Insect baculoviruses are group of insect biological control agents that received considerable attention. The Helicoverpa armigera nucleo-polyhedrovirus (HaNPV) is a baculovirus that has the potential to be an effective biocontrol agent for the Helicoverpa pest species worldwide. In vitro production of baculoviruses on a commercial scale would be an advantage in the production of viral biological control agent. However, serial passaging of some baculoviruses in insect cell culture has been shown to lead to rapidly accumulating mutant, also know as "the passage effect" which a change from the wild-type (referred to as MP for 'many polyhedra') to the few polyhedra (FP) mutants can be detected.

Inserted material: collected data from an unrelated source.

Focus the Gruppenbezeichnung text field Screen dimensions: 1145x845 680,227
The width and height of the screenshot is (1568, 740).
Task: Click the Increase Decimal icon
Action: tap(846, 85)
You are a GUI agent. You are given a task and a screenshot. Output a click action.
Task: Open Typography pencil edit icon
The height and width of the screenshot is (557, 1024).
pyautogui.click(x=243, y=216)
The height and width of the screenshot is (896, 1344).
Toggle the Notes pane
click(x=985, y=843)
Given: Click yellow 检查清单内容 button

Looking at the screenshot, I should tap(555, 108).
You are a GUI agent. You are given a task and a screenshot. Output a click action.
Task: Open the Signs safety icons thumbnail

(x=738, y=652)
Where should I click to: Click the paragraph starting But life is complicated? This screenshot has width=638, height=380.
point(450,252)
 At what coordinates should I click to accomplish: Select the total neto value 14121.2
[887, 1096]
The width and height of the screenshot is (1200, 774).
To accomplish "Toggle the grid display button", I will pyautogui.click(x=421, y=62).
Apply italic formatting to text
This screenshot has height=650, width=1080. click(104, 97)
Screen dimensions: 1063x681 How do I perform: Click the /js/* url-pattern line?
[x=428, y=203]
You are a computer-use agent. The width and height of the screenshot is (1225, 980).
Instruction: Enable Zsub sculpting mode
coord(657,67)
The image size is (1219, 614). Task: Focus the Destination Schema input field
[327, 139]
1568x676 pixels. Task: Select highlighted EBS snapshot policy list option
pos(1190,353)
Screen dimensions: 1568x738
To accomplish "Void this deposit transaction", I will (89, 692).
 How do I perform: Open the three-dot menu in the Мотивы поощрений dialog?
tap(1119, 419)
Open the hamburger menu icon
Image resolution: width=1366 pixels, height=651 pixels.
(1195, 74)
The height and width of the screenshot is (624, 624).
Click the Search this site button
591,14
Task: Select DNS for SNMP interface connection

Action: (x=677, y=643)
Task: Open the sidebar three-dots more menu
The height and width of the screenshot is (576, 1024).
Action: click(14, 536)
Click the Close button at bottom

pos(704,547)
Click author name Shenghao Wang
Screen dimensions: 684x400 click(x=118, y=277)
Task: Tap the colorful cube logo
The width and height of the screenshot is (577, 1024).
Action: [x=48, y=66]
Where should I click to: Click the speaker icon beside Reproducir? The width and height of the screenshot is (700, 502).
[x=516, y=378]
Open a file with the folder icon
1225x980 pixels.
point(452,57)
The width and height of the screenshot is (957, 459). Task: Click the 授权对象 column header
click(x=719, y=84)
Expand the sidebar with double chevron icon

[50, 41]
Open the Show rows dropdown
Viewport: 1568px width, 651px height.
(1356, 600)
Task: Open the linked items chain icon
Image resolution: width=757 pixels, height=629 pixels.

This resulted in poor production yield and virus efficacy that hinder the use of in vitro production of baculoviruses for use as biopesticide. To develop a large-scale in vitro production of the Th-HaNPV, it was essential to determine whether or not the passage effect was evident when this virus is serially passaged in cell cultures and what are the characteristics of the Th-HaNPV passage effect.

Figure 1. A) Electron micrograph of polyhedral inclusion bodies (PIBs) formed by NPV, which are stable in the environment. B) PIBs in the nucleus of the HaNPV-infected Hz insect cell. C) MP and FP phenotypes found in Th-HaNPV at passage 10.